%%
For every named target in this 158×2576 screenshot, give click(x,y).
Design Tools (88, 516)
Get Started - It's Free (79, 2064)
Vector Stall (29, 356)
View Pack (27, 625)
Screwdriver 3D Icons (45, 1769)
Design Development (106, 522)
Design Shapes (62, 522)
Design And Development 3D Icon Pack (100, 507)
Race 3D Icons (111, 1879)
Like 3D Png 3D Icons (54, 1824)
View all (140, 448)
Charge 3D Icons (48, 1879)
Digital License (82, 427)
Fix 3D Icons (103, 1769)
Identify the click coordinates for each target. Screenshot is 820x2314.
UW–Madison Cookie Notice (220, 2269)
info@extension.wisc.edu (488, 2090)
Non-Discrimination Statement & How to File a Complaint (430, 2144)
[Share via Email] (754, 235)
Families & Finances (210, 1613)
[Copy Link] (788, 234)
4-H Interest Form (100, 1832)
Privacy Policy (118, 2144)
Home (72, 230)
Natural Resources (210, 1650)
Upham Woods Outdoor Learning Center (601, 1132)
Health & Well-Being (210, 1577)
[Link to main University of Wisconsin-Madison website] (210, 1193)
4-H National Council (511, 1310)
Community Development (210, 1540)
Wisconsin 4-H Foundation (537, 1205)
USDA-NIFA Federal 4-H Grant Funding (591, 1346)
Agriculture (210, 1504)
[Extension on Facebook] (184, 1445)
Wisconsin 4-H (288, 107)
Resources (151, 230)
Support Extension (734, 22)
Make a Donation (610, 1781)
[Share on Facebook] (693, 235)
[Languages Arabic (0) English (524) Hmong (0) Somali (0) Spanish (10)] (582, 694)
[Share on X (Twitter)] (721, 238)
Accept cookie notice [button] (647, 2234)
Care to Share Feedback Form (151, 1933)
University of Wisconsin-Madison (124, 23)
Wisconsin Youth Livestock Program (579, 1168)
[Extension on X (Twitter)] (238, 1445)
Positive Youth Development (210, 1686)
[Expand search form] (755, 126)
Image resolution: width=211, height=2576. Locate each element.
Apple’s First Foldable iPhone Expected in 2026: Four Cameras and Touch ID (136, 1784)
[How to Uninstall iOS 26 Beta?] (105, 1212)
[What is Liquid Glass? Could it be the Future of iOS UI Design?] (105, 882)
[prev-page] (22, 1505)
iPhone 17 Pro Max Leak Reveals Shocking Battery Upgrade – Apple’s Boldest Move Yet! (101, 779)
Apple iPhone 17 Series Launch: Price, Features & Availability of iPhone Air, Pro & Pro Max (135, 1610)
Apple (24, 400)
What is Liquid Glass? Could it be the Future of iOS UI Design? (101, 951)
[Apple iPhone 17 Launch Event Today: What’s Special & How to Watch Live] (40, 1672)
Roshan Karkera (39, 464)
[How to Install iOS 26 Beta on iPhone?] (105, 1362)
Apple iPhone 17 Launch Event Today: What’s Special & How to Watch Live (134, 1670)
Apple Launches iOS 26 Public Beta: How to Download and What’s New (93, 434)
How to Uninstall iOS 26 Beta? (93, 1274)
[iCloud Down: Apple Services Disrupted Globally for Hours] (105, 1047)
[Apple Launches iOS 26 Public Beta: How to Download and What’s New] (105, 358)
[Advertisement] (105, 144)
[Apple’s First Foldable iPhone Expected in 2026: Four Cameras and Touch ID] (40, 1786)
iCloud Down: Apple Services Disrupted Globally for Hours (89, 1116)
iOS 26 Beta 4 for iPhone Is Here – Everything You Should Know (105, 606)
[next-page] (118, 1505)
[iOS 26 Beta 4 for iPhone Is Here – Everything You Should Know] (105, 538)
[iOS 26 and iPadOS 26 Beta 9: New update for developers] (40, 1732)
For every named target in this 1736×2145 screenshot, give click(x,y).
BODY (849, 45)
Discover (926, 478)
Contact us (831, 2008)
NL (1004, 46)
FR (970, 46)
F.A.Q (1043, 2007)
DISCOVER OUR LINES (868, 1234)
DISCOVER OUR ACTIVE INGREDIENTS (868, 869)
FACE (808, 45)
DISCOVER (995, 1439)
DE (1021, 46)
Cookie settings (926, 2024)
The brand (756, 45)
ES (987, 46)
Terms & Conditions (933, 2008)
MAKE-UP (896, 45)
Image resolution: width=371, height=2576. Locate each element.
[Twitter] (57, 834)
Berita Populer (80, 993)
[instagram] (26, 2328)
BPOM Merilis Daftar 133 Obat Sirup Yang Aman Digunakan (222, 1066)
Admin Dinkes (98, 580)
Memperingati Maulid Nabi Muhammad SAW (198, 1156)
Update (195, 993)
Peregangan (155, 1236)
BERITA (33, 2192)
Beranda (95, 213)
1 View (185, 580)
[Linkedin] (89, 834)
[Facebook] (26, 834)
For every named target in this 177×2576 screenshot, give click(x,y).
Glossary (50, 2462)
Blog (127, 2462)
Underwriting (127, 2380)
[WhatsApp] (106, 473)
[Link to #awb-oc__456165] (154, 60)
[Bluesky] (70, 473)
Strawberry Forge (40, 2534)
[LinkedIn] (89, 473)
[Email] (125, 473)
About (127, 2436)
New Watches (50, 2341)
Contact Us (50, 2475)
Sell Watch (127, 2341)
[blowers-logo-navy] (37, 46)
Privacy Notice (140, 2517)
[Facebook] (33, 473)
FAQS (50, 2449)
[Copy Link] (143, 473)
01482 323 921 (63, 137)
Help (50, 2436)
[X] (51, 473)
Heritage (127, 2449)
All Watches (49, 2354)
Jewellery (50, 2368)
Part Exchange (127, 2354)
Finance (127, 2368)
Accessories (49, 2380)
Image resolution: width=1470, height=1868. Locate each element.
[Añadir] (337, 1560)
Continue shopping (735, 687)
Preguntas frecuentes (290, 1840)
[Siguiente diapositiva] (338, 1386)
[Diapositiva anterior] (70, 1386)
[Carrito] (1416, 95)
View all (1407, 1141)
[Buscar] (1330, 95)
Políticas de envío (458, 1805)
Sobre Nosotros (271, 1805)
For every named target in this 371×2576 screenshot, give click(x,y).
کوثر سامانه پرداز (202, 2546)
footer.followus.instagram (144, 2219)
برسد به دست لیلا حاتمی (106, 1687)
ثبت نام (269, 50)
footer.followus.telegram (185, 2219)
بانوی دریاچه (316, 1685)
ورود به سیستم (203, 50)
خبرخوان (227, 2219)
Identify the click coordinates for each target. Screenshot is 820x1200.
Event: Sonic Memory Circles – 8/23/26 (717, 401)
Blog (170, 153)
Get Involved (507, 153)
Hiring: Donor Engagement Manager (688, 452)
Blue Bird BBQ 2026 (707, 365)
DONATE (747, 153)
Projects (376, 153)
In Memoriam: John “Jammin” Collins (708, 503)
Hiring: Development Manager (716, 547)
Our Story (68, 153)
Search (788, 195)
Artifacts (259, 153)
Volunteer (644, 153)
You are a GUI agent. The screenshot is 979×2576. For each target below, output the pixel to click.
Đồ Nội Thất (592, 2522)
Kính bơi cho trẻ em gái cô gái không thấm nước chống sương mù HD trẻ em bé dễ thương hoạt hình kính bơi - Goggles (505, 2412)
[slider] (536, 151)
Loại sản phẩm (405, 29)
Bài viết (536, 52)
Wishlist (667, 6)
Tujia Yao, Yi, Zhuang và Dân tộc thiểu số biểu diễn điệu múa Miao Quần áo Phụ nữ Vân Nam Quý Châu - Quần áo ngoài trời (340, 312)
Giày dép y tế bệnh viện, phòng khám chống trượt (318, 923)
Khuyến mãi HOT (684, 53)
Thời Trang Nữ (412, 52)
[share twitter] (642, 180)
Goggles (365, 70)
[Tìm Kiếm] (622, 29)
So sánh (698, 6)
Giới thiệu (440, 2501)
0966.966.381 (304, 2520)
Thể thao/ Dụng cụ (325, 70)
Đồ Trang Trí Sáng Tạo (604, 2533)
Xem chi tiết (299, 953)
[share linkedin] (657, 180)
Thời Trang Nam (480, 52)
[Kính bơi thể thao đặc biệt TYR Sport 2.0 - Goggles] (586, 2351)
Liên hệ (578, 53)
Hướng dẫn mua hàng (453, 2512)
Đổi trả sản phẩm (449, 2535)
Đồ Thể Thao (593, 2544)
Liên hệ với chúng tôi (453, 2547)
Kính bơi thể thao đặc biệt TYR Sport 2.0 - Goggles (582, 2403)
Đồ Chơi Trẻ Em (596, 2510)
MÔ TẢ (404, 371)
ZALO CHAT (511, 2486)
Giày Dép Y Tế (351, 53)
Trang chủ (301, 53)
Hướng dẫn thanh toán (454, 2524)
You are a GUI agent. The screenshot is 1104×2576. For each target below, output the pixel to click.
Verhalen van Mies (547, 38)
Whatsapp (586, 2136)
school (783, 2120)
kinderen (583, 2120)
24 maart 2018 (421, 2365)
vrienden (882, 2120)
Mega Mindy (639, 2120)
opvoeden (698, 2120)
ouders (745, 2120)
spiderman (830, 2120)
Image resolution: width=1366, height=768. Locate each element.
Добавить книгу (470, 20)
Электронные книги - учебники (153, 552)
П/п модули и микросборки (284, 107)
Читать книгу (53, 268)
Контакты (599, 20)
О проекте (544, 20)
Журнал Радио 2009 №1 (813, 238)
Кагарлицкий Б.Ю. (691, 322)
%%
Among the records above, extract exactly the lines from the line with "[Advertisement] (105, 144)" to the line with "[iOS 26 and", both lines included, and leave out the rest.

▶ [RESPONSE AREA]
[Advertisement] (105, 144)
[Apple’s First Foldable iPhone Expected in 2026: Four Cameras and Touch ID] (40, 1786)
iCloud Down: Apple Services Disrupted Globally for Hours (89, 1116)
iOS 26 Beta 4 for iPhone Is Here – Everything You Should Know (105, 606)
[next-page] (118, 1505)
[iOS 26 Beta 4 for iPhone Is Here – Everything You Should Know] (105, 538)
[iOS 26 and iPadOS 26 Beta 9: New update for developers] (40, 1732)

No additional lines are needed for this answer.